Anything that keeps time consists of two basic components: a modulator — something that makes a repeated motion at a regular interval — and a counter. The basic interval the work-a-day world relies on is the second, but atomic clocks now divide this interval into millions of parts called nano seconds, useful in quantum science. Your boss may not be counting time in nano seconds yet, but minutes on the clock do count, to say nothing of hours and days. But to Kitty, it’s just a useless plastic disc you hung over the sink and some folded paper on the wall you make marks on and flip over once in a while.
Nothing exists in the past or the future — there is only the now. This we know. If this is true it should be eminently easy to live in the now. But it is actually the most difficult thing there is for us. In fact, it is the “now” that we are working so hard every day to keep away from us. Homeless people live in the “now“. The tornadoes that hit central Florida last week were deliverers of the “now” to those unfortunate people. Thousands in Indonesia are still caught in the “now” that the tsunami swept over them the day after Christmas two years ago.

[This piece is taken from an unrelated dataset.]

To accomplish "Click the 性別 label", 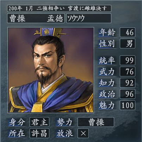I will click(x=107, y=44).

We give up this daily “now” in hopes of a more fulfilling, safe and healthy one this weekend, next month or next summer. But, in my experience, at least, it doesn’t really work that way. The best “now’ moments can no more be planned than can the tragic ones. They just “happen“, too. We live here in the Western World, working so hard all week long avoiding what we perceive as what’s bad about the “now”. Maybe the “Now” in this scenario has to be like Kitty, following us and watching us intently and waiting for the right moment in the patterns we repeat every day to surprise us with something good.